Stored records:
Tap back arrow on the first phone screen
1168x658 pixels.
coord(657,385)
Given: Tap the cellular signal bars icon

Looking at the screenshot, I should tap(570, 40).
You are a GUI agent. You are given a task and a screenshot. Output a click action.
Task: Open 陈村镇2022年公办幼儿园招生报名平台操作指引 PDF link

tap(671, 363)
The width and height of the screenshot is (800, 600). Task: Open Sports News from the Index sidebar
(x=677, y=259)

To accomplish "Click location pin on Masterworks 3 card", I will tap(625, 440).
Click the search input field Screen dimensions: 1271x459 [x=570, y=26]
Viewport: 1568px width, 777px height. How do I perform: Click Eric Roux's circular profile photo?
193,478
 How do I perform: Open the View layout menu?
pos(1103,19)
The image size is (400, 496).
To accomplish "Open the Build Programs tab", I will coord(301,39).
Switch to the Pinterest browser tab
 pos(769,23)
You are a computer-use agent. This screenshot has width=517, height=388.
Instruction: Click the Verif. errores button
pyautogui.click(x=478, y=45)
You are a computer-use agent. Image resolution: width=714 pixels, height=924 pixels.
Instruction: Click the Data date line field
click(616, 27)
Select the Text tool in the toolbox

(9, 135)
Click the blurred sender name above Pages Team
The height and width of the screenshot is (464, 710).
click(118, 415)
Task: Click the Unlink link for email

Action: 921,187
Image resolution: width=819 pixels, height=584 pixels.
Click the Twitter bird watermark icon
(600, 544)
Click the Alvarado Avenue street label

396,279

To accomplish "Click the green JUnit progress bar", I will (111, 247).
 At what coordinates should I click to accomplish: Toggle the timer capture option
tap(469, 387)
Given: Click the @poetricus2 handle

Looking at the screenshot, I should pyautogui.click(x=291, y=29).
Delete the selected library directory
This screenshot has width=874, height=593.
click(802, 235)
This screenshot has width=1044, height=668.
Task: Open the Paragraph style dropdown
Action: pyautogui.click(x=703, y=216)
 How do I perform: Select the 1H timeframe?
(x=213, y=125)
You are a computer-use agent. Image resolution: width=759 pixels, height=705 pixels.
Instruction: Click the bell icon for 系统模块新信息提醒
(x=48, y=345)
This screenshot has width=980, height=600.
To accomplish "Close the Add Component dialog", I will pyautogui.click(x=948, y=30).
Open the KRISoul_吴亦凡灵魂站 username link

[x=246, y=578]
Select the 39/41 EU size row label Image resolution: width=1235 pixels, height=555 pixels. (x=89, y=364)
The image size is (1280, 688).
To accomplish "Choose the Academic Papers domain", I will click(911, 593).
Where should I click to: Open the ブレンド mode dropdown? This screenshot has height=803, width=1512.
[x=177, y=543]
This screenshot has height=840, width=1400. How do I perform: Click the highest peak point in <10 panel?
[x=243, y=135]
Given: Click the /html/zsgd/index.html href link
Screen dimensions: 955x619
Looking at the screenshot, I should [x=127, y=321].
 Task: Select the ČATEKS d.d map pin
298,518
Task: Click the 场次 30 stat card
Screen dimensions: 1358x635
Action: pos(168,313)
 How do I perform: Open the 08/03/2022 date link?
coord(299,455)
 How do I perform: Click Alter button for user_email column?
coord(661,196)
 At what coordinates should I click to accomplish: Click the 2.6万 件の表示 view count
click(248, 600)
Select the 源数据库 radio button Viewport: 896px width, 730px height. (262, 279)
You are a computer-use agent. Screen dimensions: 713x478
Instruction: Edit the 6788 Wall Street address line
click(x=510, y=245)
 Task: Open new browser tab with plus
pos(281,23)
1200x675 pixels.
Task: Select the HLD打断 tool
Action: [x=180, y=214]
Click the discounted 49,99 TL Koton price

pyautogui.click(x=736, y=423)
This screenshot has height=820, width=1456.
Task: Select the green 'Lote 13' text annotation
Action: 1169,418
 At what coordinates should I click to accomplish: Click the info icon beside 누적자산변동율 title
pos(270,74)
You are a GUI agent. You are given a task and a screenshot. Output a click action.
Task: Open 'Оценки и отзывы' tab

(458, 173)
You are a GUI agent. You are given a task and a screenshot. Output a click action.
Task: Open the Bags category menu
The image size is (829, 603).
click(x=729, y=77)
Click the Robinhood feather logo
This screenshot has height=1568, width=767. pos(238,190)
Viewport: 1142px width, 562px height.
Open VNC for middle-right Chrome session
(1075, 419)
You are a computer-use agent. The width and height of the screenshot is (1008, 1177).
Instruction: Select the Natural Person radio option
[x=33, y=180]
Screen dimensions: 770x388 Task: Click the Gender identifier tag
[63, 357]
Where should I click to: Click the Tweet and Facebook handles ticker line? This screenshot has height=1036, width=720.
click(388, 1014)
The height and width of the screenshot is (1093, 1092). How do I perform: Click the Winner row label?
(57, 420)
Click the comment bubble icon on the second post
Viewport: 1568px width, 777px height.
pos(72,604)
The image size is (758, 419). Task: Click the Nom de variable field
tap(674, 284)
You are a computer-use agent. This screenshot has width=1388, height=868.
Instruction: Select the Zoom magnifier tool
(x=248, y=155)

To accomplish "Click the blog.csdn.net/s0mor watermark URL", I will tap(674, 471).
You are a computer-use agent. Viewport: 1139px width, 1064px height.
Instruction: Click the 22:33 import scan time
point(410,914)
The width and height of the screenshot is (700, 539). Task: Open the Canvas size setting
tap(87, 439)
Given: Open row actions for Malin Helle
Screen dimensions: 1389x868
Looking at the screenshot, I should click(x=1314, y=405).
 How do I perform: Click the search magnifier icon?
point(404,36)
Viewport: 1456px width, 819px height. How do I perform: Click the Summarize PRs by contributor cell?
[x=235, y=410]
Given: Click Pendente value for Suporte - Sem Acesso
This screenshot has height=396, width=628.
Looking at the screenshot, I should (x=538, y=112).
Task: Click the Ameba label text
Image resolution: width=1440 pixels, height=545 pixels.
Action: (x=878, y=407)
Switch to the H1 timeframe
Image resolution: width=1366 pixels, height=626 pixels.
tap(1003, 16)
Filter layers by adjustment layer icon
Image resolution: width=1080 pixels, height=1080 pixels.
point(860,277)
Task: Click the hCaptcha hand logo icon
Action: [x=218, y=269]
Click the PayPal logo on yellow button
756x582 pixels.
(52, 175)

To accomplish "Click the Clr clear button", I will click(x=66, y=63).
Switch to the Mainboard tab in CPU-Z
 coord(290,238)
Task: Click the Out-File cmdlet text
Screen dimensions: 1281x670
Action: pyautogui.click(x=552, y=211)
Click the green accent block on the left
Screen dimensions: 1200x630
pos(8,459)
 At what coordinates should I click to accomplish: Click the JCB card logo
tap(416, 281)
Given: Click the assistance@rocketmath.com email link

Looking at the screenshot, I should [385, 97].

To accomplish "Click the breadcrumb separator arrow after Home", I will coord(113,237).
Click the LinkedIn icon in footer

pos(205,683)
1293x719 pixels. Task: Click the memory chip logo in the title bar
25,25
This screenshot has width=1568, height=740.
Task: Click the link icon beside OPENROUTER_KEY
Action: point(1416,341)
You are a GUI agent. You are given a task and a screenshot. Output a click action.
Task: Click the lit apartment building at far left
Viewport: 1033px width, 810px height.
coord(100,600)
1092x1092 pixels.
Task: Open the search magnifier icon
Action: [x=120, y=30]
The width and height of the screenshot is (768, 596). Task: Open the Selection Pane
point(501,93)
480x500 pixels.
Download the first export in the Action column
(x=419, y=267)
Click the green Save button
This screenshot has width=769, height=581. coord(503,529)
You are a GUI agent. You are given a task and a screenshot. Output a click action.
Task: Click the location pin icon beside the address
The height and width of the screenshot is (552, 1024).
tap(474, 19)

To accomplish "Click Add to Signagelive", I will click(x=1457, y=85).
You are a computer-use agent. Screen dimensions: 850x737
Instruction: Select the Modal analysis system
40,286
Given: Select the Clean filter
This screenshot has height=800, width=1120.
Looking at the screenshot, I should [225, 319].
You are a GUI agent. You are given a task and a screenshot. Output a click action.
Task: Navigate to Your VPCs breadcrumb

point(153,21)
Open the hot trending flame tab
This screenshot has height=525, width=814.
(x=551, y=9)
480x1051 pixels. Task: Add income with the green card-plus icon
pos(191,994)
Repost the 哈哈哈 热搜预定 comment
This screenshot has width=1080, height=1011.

#### What needs to be done:
Return every line from the entries that holds the string "computer".

#### Reply:
You are a computer-use agent. This screenshot has width=517, height=388.
You are a computer-use agent. Image resolution: width=714 pixels, height=924 pixels.
You are a computer-use agent. Image resolution: width=759 pixels, height=705 pixels.
You are a computer-use agent. Screen dimensions: 713x478
You are a computer-use agent. The width and height of the screenshot is (1008, 1177).
You are a computer-use agent. This screenshot has width=1388, height=868.
You are a computer-use agent. Viewport: 1139px width, 1064px height.
You are a computer-use agent. Screen dimensions: 850x737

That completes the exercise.